By 1200CE the Oman coast was under the control of the Khwarezm Shah’s and the Governor of the Kirman province stored silk and horses in Qalhãt. Al-Mujãwir reports that the walls of Qalhãt were built around 1219CE. Following the Mongol invasions of Persia refugees established a new colony on the island of Hormuz off the Iranian coast. Subsequently the history of the Oman coastline and Qalhãt in particular were to be linked to the new Kingdom of Hormuz.

Early in the 12th Century, around the time the walls of the town were built, Qalhãt became the nominal capital of Oman. In 1291, 60 years after al-Mujãwir visit, Marco Polo docked in Qalhãt (Kalayati) on his voyage home from China. He reported (in his Book of the Marvels of the World dictated to Rustichello da Pisa while in prison in Genoa in 1298) that Qalhãt was a large exporter of horses and often became the bolthole of the King of Hormuz whenever there was conflict with the King of Kirman on the Iranian mainland.

Even today when you travel on bitumen roads through the harsh landscape of the south-eastern corner of Oman you wonder at the logistical effort it would have taken in the 10-16th centuries to herd thousands of Arabian horses across Oman, through the al-Heggar mountains, for marshalling and transport to Iran and India. 

In 1331, 40 years after Marco Polo, Ibn Battuta (who also was to later dictate rather than write himself his travel stories) another famous traveller arrived in Qalhãt…on foot after an expected short walk from Sur turned into a very difficult journey. Ibn bemoaned that his feet were so sore that he had to rest up for six days in the town. He reports that there was an ‘exceedingly’ beautiful mosque in the town, decorated with Qashani tiles and which ‘occupies a lofty situation overlooking the town and the harbour’.

On the 15 August 1507 the Portuguese naval commander Afonso de Albuquerque’s ships anchored off the port of Qalhãt (Calayate). De Albuquerque sent a small boat ashore to try and determine the ‘lie of the land’. Through an interpreter Gasper Rodriques De Albuquerque was informed that Qalhãt was the gateway to Hormuz. The Portuguese came to an agreement with the local governor and no pillage or massacres (unlike shortly afterwards in Curiat and Muscat) took place. De Albuquerque’s commentaries described Qalhãt as a good harbour with many old edifices, which had been partly destroyed by an earthquake.
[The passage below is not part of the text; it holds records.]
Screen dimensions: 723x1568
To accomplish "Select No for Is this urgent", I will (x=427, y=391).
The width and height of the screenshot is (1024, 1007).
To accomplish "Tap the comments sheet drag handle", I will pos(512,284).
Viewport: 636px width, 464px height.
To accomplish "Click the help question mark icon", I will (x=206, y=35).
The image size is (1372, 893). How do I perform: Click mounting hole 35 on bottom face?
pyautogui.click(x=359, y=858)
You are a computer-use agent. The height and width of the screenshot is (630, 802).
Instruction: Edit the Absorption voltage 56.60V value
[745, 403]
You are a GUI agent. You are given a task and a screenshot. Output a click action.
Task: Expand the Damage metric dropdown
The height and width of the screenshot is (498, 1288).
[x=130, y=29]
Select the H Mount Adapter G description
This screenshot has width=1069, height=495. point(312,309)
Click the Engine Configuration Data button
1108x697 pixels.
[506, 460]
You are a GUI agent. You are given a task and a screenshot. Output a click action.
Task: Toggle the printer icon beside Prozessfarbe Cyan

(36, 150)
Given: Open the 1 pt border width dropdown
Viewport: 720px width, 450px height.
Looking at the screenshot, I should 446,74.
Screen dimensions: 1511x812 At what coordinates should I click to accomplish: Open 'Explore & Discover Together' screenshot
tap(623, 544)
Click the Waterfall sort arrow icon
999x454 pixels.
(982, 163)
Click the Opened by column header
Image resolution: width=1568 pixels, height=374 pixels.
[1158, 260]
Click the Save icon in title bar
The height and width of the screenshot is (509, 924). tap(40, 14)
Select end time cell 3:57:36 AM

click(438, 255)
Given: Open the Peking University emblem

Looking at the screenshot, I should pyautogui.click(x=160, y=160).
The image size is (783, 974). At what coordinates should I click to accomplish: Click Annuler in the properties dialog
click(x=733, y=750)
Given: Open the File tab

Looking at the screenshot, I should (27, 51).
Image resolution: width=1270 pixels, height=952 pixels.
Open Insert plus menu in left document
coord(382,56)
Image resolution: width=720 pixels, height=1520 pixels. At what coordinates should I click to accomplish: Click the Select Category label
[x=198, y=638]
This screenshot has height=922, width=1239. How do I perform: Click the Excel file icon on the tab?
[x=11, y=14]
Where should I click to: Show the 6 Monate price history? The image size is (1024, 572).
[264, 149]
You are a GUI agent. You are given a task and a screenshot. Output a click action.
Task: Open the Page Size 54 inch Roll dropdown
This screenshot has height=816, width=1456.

The following August 1508 Qalhãt was not so lucky. De Albuquerque returned and with a smaller force decided to sack the city despite efforts of the local commander to come to an agreement. After two days of fighting the local forces were defeated (including a Pedreanes Lamprea who had deserted from the Portuguese forces in Hormuz six months previously) and after plundering all they could De Albuquerque ordered the city razed including the beautiful sea shore mosque which he described as having seven naves all covered with tiles and porcelain, an arcaded entrance and a terrace that looked out towards the sea as well as cutting off the noses and ears of all surviving prisoners. I suspect Lamprea was not so lucky and his fate as a captured renegade, although not reported, was particularly brutal.

In Qalhãt today the city walls and the foundation of the sea-shore mosque have been rediscovered by the efforts of a French archaeological team. It is interesting to see the aerial plan of their work and compare it to the map of al-Mujãwir of 700 years ago.

The one edifice that still partly stands on the high ground in an added enclosure to the west of the old city walls is a mausoleum built by Bahuddin Ayez, a native of Qalhãt and second King of Hormuz, in honour of his wife Bibi Maryam in 1312. You will note from the maps above that this second triangular enclosure at the apex of the aerial modern map does not appear on al-Mujawir's map as he had visited before it's construction. The mausoleum was the ‘mosque’ noted by Ibn Battuta on a ‘lofty’ setting and is built in a Seljuk Khanid style and its rare architectural squared footprint sophistication has earned it UNESCO citation.

The beautiful sea-shore Friday mosque must have been built at a later date as it was not noted by Ibn Battuta. The mosque and the town completely gutted by De Albuquerque was never to recover and all Qalhãt’s administrative functions moved to Muscat.

The horses had bolted and the Sadness of al-Mujawir had descended, leaving just the Tears of Maryam.